== EXERCISE ==
Exact reproduction required: the lines below from the line with "The height and width of the screenshot is (947, 1237)." to the line with "Given: Click the RGB color settings icon", both ends included, and no others.

[Dataset entries]
▼
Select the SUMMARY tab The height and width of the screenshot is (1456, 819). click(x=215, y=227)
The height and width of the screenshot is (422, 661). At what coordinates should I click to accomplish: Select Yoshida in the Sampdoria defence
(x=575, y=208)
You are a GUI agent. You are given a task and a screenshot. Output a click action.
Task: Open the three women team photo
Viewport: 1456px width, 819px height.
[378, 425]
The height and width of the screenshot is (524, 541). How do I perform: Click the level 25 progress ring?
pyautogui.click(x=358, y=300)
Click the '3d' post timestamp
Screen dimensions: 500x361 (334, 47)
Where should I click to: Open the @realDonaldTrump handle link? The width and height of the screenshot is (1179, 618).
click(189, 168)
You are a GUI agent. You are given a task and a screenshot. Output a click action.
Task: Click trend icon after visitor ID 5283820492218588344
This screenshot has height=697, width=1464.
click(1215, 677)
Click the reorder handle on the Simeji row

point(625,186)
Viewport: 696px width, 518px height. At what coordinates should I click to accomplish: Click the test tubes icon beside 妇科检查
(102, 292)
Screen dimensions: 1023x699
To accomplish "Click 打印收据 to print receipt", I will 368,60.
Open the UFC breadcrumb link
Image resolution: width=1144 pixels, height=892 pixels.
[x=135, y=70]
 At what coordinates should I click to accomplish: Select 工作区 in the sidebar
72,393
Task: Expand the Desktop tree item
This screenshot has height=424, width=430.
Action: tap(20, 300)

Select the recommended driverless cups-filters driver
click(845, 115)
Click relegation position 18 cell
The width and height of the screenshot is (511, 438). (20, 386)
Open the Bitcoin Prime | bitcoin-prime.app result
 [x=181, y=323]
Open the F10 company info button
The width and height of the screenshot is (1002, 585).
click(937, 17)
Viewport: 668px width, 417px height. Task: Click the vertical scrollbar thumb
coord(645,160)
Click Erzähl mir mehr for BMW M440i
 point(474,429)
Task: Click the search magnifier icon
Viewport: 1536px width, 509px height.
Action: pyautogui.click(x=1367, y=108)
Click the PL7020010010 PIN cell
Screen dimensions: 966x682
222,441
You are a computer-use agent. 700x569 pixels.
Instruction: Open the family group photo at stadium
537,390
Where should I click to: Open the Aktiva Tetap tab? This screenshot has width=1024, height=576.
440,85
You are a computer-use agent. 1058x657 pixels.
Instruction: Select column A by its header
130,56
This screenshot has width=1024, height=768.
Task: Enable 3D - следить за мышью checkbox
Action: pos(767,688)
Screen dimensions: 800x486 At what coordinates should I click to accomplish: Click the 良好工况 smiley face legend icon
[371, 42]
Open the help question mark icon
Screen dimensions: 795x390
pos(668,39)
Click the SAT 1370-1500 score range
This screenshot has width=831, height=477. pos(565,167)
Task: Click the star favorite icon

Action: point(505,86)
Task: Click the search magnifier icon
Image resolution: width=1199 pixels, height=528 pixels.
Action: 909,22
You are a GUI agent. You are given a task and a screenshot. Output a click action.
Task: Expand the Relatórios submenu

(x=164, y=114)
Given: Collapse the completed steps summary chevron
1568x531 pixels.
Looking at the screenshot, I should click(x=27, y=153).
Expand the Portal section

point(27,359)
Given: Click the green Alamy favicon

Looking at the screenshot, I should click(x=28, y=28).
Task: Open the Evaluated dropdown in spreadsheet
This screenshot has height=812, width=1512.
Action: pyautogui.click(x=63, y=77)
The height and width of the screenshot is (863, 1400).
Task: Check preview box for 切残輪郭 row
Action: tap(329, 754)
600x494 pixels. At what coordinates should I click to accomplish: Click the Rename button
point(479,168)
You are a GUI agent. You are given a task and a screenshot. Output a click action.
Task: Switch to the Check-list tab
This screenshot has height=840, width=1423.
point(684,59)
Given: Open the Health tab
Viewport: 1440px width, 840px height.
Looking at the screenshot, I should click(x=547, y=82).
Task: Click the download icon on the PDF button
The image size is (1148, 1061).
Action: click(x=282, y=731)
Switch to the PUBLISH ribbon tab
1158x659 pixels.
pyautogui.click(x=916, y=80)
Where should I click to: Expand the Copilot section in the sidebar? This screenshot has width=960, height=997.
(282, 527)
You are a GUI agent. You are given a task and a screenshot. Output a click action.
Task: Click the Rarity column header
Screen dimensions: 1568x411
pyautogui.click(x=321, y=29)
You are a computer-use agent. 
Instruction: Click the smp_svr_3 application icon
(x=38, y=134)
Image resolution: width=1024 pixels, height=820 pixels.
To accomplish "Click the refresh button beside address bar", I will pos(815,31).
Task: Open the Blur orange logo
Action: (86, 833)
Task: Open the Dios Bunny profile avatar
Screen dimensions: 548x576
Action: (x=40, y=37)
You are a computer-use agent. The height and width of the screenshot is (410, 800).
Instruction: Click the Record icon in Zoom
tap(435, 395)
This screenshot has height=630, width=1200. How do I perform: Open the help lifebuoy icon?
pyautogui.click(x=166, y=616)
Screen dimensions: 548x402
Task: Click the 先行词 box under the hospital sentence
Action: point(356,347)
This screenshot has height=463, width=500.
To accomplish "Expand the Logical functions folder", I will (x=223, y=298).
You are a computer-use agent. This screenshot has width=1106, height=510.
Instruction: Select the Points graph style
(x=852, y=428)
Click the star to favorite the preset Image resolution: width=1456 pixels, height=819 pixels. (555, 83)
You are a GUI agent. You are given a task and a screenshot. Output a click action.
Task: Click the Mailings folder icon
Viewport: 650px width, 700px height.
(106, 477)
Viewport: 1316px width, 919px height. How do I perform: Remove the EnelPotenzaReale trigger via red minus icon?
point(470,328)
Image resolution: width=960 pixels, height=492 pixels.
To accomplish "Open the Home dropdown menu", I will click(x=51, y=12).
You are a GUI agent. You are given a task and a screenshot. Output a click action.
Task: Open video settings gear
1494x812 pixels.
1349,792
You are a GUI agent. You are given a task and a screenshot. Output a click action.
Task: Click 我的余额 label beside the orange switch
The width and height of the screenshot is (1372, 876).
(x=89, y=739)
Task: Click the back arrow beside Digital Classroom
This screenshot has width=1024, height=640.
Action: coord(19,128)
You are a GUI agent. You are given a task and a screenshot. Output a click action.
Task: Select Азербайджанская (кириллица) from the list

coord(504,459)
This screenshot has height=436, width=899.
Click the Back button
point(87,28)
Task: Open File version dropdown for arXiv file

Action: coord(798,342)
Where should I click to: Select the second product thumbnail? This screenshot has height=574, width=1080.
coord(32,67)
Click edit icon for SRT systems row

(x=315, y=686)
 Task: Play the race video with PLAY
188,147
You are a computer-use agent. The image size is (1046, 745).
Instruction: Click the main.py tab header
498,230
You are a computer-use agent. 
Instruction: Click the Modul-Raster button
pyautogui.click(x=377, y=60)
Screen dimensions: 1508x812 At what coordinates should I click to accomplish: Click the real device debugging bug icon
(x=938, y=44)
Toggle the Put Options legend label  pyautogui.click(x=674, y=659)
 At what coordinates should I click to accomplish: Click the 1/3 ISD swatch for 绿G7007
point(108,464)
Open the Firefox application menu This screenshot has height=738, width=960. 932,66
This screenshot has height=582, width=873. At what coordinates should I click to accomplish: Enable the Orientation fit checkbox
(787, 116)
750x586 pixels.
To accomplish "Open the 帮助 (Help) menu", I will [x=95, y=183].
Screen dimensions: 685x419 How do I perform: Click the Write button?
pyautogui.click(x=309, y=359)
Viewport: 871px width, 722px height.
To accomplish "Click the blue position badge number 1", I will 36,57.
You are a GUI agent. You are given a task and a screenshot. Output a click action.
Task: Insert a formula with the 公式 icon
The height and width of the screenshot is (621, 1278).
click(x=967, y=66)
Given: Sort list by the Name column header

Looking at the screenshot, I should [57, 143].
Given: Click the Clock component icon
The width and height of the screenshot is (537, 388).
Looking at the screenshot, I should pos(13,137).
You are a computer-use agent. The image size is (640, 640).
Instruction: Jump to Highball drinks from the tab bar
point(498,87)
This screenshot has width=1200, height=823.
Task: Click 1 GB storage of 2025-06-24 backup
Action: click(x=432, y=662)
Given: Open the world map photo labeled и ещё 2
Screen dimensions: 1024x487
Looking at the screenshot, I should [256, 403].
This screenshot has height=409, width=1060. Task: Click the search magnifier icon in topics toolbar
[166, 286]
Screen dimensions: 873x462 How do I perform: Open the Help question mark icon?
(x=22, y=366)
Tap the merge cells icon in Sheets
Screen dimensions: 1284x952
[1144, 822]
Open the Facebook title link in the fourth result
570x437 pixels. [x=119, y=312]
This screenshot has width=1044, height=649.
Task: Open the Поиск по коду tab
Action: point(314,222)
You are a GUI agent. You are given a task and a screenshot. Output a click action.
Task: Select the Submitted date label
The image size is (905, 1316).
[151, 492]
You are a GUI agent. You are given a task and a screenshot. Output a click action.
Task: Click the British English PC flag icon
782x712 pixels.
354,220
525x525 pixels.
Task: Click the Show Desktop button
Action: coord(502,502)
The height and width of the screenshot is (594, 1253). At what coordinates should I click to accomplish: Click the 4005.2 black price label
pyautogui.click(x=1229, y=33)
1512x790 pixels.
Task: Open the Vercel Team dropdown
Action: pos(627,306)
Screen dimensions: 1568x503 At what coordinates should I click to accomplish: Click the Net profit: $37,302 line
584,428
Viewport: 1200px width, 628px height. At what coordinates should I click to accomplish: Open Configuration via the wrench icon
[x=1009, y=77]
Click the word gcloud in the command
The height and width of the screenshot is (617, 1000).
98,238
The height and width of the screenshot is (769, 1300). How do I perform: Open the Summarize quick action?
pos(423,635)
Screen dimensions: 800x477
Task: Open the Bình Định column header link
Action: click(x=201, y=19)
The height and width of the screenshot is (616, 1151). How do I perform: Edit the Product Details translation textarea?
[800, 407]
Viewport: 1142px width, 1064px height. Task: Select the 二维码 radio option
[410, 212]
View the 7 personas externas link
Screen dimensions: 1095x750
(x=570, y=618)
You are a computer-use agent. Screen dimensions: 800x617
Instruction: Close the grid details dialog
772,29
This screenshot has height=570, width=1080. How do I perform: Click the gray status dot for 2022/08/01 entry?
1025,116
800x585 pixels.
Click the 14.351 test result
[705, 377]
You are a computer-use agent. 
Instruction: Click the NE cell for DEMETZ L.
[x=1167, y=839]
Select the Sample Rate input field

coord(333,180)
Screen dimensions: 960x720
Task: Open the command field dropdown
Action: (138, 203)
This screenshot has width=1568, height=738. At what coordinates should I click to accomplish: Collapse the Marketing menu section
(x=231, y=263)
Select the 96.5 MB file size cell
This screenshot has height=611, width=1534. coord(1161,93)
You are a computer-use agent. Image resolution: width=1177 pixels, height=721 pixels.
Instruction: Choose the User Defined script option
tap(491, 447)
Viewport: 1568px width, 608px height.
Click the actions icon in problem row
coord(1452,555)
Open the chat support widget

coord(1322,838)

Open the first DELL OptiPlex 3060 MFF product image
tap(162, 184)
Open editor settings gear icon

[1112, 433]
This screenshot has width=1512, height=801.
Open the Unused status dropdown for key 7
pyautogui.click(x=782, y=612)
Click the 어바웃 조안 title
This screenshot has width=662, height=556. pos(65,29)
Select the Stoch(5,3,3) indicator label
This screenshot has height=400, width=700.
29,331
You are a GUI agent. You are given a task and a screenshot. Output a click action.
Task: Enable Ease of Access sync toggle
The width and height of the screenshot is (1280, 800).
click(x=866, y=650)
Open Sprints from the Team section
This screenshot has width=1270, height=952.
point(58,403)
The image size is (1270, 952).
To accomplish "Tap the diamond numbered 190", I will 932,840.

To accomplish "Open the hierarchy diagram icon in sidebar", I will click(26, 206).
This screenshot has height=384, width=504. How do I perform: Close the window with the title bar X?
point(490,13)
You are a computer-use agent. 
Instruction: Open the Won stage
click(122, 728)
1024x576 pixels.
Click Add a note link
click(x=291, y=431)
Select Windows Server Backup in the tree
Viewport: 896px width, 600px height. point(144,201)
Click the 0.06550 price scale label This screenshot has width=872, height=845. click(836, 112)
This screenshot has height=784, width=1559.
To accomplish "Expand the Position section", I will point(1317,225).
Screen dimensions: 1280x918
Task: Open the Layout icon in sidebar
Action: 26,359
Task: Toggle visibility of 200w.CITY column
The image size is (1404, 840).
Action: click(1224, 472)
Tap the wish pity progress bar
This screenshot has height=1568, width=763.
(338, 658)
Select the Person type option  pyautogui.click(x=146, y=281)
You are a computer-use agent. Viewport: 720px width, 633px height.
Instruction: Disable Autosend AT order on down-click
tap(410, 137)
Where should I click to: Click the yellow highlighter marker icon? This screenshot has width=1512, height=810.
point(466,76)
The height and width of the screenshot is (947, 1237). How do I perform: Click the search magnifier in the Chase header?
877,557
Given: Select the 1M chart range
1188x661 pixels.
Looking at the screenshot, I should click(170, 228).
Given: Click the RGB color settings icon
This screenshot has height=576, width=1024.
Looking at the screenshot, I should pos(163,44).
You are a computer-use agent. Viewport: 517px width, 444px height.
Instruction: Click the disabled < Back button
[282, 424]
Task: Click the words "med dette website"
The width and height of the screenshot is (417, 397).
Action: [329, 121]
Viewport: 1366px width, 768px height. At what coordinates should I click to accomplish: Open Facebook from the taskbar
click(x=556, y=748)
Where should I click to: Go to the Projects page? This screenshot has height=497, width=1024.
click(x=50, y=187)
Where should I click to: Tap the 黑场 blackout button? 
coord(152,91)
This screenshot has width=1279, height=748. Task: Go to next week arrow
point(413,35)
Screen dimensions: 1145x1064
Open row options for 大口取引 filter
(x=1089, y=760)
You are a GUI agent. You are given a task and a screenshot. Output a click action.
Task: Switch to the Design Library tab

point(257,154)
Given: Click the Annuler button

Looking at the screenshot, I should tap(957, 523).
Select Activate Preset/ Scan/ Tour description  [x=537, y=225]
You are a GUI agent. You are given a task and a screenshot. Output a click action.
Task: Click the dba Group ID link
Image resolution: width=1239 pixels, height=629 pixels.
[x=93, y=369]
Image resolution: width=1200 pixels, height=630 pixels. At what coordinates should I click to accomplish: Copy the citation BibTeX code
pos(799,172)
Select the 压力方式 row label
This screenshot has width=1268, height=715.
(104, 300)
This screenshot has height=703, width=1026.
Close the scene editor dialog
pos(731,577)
▲
== ANSWER TO THE EXERCISE ==
The height and width of the screenshot is (947, 1237). How do I perform: Click the search magnifier in the Chase header?
877,557
Given: Select the 1M chart range
1188x661 pixels.
Looking at the screenshot, I should click(170, 228).
Given: Click the RGB color settings icon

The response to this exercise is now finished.